Direction a:
In the records, switch "downward" to "upward" in the part that opens with the line containing "Open the Breakpoint navigator icon" and closes with the line containing "Looking at the screenshot, I should [210, 362].". Leave everything else unchanged, and return only those lines.

I would have sailed from here direct for Bahia, at which port—as being the nearest to Trinidad—it was my intention to fill up with water and other necessaries before commencing our chief operations; but as letters were awaiting many of us at St. Vincent in the Cape Verdes I decided to call at that island on the way.
At 9 a.m., September 25, we weighed anchor and sailed to St. Vincent. The distance is a little under 900 miles, which we accomplished in seven days.
For the first three days we encountered south to southeast winds, with fine weather. On September 28 the wind veered to the northeast, being thus right aft. As the boom of our racing spinnaker was a very heavy spar and formed a considerable top weight while standing along the mainmast in the usual way, we unshipped it from its gooseneck and laid it on deck.
We had now come into a region of strong trades. The wind was fresh and squally and we ran through the night with the tack of our mainsail triced well up and our mizzen stowed.
On the following day, September 29, the glass was still falling, and the sea running up astern of us was occasionally high and steep. There were signs of worse weather coming, so we prepared for it by striking the topmast, lowering our mainsail, and setting our trysail. The day’s run was 174 miles.
The glass had given us a false alarm after all; for on the following day the wind moderated, and we were enabled to hoist our large balloon foresail; but a heavy sea was still rolling up from the northeast. It was evident that a gale had been recently blowing over the disturbed tract of ocean which we were now crossing.

Raw data:
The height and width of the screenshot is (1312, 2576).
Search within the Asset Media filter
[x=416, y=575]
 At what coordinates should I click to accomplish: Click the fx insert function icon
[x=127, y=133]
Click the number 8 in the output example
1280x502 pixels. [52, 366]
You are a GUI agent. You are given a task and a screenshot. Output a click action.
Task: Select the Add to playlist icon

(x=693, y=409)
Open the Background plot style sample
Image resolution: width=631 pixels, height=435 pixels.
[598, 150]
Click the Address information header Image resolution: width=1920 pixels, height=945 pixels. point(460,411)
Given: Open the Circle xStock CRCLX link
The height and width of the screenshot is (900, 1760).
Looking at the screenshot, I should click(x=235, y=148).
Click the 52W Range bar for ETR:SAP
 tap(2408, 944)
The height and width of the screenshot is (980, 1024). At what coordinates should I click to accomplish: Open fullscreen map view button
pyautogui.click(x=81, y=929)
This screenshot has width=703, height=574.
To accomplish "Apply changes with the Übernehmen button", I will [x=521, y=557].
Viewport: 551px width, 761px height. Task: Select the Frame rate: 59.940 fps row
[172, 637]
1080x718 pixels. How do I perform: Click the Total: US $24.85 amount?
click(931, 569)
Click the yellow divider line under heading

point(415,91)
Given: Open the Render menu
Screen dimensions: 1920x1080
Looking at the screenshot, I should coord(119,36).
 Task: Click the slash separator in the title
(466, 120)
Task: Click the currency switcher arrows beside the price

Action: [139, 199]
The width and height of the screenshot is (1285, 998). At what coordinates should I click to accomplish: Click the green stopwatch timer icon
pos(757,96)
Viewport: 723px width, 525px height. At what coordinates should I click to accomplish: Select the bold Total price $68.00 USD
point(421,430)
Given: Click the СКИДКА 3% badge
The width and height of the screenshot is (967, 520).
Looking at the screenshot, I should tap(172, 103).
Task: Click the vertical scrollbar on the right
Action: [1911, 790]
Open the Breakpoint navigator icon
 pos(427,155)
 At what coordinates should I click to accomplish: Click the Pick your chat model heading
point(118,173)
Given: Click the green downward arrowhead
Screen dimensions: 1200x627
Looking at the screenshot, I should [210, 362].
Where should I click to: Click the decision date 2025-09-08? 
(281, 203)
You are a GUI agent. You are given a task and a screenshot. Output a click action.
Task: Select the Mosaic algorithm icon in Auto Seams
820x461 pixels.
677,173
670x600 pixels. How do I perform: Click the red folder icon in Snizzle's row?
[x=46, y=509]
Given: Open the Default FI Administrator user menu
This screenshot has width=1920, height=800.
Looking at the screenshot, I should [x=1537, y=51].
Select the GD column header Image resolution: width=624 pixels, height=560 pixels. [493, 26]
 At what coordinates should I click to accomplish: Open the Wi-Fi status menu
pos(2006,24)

Direction b:
Continue the account of the voyage to St. Vincent from the point where it stops.

Exercise result a:
Open the Breakpoint navigator icon
 pos(427,155)
 At what coordinates should I click to accomplish: Click the Pick your chat model heading
point(118,173)
Given: Click the green upward arrowhead
Screen dimensions: 1200x627
Looking at the screenshot, I should [210, 362].

Exercise result b:
The Cape Verde islands are frequently enveloped in clouds, so that they cannot be distinguished until one is quite close to them. This had been my former experience and the same thing occurred now. In the night of October 1, we knew that we were in the vicinity of the island of St. Antonio, the northernmost of the archipelago, but right ahead of us there stretched a great bank of cloud, concealing everything behind. At last, however, a squall partly cleared the rolling vapour and we perceived, a few miles distant, the black mountainous mass of the island, whose volcanic peaks rise to a height of upwards of 7,000 feet above the sea. Then the bright flash from the lighthouse on Bull Point became visible.
The islands of St. Vincent and St. Antonio are separated from each other by a channel two leagues broad, so I decided to heave to in sight of the St. Antonio light until daybreak.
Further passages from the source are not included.